### Aim of the exercise
Please quote the items word for word, beginning at the line that contains "Identify the location of tab-open-orders: Open" and stopping after the line that contains "center [534, 614].".

### Information
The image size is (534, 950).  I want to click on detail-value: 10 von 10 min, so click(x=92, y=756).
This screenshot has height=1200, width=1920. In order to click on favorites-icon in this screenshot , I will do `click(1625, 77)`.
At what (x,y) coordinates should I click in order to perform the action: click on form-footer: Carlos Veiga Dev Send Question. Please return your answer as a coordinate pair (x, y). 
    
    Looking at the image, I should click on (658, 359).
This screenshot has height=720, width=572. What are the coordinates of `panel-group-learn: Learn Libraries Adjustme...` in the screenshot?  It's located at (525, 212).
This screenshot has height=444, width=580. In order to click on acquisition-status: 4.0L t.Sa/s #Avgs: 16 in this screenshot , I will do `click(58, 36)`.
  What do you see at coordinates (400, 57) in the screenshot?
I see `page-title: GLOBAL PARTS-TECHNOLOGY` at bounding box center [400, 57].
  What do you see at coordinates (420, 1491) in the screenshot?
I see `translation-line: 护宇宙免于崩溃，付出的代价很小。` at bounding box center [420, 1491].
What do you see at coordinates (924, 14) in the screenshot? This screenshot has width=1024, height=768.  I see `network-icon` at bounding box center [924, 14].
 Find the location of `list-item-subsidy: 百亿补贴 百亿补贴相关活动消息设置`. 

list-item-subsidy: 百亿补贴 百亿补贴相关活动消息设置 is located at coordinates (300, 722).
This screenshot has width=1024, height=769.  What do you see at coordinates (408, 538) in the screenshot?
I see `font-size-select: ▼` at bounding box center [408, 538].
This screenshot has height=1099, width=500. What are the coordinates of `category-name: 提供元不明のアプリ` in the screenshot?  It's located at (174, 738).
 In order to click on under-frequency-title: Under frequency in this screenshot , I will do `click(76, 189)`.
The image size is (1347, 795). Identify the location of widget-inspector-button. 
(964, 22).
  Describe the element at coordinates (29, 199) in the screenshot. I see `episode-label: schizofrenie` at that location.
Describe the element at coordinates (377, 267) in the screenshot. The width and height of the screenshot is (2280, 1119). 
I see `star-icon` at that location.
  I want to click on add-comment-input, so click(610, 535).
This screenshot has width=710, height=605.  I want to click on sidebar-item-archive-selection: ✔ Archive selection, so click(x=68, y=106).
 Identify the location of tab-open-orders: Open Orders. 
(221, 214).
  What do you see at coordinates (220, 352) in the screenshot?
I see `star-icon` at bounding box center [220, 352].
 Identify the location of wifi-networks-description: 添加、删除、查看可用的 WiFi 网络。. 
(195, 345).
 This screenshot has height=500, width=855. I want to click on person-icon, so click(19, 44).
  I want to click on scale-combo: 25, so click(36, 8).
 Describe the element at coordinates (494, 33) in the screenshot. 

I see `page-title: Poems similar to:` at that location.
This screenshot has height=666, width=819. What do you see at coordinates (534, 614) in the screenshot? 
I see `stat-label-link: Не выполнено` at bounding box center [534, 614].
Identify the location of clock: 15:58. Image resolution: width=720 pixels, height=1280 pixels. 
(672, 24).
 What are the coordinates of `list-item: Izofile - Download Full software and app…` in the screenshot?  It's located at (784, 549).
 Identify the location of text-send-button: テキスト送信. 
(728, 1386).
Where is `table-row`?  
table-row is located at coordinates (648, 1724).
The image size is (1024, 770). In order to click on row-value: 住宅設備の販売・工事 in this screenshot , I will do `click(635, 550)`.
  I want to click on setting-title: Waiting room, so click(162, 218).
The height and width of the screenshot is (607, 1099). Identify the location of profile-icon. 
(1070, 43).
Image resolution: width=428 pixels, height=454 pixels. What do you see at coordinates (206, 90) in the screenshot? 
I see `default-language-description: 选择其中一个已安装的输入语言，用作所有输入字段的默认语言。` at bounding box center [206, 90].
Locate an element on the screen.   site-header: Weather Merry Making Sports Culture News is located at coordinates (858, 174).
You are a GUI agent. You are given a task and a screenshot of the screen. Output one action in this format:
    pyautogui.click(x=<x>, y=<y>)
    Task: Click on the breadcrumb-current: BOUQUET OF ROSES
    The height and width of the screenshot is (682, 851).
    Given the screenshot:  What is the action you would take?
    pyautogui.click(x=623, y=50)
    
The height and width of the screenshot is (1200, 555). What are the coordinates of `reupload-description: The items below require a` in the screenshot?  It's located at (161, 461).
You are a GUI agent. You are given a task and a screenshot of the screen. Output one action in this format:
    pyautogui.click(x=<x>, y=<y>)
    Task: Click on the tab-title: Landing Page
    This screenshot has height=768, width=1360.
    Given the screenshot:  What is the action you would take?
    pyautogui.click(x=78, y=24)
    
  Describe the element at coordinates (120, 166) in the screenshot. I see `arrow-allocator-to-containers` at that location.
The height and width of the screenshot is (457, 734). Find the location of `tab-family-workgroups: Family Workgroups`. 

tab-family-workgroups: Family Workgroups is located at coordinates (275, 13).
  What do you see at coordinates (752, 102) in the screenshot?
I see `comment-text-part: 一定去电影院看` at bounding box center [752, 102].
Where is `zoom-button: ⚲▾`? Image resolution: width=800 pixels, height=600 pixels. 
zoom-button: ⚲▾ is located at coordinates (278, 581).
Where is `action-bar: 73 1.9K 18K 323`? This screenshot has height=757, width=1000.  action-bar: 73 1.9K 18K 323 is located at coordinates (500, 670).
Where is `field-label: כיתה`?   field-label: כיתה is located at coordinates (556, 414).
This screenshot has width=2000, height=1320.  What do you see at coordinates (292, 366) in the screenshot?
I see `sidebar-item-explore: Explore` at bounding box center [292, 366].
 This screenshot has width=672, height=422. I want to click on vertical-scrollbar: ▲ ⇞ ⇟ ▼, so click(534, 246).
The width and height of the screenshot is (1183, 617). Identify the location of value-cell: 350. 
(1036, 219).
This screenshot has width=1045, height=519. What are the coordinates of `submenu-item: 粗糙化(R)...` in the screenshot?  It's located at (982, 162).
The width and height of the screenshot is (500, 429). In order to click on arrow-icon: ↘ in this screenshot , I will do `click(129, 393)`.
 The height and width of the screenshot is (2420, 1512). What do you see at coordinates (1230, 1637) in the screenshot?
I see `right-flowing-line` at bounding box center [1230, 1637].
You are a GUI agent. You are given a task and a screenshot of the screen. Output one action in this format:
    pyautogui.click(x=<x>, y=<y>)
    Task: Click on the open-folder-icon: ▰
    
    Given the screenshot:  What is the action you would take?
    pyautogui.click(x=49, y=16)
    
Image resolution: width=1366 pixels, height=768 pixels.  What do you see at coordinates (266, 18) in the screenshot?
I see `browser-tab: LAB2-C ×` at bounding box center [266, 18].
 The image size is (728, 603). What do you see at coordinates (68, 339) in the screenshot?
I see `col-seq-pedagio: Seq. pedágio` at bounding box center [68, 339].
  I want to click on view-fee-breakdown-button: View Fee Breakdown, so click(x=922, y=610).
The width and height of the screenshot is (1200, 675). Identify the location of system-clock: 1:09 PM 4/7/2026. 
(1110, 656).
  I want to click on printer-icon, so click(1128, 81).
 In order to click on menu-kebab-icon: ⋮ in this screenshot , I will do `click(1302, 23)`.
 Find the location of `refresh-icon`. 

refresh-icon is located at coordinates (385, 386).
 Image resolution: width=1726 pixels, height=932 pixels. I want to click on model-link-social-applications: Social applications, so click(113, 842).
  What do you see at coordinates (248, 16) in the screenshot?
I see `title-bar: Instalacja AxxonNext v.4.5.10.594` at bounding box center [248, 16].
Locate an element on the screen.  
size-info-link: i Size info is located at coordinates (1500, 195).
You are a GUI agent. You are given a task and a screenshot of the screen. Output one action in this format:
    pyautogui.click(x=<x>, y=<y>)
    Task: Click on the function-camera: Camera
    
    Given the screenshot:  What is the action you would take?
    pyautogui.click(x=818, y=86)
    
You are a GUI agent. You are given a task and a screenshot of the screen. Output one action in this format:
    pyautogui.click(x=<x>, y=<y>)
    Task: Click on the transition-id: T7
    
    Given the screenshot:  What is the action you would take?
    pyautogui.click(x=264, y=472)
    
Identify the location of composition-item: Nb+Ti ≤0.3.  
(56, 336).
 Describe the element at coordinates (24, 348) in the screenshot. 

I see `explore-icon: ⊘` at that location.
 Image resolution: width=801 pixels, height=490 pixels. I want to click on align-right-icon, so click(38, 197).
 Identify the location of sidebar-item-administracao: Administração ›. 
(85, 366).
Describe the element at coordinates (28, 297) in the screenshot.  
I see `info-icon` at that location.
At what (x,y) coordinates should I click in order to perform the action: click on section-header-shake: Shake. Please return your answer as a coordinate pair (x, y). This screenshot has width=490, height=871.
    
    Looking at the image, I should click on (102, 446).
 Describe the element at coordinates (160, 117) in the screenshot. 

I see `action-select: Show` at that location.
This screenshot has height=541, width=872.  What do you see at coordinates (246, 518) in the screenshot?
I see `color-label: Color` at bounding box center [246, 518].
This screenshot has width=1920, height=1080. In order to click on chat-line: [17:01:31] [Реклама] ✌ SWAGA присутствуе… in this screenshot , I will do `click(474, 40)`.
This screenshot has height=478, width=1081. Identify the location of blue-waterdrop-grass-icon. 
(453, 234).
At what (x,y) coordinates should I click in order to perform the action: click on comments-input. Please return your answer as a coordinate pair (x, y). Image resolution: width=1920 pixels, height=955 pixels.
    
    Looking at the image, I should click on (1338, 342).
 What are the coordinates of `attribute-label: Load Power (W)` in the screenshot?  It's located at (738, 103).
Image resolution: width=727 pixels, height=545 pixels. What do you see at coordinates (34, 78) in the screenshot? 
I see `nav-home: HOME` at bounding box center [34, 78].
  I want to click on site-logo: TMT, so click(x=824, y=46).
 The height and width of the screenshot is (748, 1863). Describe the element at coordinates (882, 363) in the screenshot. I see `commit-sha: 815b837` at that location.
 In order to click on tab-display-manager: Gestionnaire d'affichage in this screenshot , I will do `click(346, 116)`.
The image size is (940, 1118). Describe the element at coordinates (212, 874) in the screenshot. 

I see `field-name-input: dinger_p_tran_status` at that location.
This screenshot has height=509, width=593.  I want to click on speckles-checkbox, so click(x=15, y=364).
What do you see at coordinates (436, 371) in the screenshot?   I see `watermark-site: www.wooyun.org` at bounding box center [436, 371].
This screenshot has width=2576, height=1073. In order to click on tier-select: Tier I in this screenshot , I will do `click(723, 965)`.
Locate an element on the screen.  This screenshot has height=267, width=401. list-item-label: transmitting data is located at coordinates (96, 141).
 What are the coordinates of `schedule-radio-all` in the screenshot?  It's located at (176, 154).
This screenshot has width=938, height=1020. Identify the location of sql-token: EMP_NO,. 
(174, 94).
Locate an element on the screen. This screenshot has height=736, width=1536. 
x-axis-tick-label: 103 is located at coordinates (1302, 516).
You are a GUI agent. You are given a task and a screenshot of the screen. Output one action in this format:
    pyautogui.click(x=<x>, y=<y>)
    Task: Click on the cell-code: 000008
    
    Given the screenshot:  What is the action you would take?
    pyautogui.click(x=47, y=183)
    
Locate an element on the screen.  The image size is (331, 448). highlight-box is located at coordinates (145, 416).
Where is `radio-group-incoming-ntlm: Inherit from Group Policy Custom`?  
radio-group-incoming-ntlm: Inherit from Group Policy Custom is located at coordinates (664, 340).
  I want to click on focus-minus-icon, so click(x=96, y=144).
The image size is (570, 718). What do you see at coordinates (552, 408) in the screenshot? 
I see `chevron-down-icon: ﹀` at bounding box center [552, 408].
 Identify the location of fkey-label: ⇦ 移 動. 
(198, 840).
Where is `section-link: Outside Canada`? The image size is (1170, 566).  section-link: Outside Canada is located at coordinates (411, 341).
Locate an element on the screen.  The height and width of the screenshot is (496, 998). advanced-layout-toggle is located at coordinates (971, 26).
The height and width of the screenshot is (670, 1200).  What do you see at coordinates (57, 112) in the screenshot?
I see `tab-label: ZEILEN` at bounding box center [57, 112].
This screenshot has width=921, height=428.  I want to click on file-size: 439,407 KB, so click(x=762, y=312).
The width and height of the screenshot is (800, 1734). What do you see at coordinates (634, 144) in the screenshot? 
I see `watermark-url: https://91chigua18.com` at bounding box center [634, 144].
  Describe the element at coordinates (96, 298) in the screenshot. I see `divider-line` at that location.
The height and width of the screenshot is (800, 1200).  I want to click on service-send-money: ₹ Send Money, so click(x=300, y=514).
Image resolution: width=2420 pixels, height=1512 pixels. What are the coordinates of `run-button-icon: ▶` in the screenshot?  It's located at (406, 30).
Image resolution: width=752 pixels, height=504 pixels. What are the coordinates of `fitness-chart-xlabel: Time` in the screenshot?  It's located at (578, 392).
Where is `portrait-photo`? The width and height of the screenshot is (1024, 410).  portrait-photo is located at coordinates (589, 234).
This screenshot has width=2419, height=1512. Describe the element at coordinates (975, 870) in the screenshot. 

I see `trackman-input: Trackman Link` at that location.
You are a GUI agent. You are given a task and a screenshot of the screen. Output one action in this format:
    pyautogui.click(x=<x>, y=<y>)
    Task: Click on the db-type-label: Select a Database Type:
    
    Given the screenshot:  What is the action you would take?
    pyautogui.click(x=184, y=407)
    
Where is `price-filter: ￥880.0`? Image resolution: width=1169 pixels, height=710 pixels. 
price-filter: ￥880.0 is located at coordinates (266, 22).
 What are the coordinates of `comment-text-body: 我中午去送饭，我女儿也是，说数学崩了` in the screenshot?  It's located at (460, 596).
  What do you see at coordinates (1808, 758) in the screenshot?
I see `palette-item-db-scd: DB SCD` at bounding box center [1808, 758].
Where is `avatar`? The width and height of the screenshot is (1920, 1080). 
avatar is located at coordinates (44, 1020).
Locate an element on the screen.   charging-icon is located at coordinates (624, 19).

### Written answer
 Identify the location of tab-open-orders: Open Orders. 
(221, 214).
  What do you see at coordinates (220, 352) in the screenshot?
I see `star-icon` at bounding box center [220, 352].
 Identify the location of wifi-networks-description: 添加、删除、查看可用的 WiFi 网络。. 
(195, 345).
 This screenshot has height=500, width=855. I want to click on person-icon, so click(19, 44).
  I want to click on scale-combo: 25, so click(36, 8).
 Describe the element at coordinates (494, 33) in the screenshot. 

I see `page-title: Poems similar to:` at that location.
This screenshot has height=666, width=819. What do you see at coordinates (534, 614) in the screenshot? 
I see `stat-label-link: Не выполнено` at bounding box center [534, 614].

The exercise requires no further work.